▶ The problem:
In the entries below, every line that contains "beside" must be located and copied.

▶ Records supplied:
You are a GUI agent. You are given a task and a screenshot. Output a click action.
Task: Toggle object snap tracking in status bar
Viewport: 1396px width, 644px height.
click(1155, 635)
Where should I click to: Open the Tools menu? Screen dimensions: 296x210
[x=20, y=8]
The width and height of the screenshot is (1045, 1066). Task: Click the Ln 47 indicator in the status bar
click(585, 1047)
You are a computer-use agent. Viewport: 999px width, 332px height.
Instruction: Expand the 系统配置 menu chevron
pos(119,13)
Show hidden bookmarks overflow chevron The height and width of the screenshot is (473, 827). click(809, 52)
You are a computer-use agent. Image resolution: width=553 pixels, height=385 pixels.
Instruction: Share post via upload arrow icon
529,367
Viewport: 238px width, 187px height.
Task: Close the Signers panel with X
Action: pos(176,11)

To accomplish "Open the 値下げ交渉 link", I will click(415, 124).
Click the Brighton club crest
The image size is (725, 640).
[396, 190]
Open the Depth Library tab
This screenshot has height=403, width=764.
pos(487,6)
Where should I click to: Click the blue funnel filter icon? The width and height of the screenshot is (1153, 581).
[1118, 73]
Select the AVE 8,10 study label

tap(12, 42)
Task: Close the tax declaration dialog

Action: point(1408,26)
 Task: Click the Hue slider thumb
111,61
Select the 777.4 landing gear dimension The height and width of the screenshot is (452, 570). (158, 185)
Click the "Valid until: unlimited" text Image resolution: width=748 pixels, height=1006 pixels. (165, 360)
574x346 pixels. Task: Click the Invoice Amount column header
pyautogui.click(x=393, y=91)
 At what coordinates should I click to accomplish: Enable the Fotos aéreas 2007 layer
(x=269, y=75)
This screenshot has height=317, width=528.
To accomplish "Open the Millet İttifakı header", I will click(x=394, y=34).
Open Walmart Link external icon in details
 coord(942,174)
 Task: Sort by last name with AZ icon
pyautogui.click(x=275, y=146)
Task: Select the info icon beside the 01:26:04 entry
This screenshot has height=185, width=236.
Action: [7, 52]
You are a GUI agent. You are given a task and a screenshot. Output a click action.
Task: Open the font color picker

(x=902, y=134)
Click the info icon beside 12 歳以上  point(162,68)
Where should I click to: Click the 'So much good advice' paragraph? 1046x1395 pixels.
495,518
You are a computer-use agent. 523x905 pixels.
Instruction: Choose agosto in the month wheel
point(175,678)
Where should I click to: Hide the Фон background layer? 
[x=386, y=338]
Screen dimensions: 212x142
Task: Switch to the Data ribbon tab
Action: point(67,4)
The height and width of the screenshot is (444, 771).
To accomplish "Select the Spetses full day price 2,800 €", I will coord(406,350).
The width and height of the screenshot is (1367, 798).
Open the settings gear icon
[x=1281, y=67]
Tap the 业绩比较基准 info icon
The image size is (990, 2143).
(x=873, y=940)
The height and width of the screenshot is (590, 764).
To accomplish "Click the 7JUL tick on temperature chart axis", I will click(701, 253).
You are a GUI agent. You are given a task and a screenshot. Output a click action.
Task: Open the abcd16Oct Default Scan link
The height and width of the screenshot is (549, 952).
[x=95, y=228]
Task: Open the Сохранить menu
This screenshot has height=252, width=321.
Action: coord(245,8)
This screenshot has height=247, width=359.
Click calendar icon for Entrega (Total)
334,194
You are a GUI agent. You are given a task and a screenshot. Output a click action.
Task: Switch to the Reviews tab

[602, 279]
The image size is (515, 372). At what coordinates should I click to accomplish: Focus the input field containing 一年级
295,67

▶ Written solution:
Task: Select the info icon beside the 01:26:04 entry
Click the info icon beside 12 歳以上  point(162,68)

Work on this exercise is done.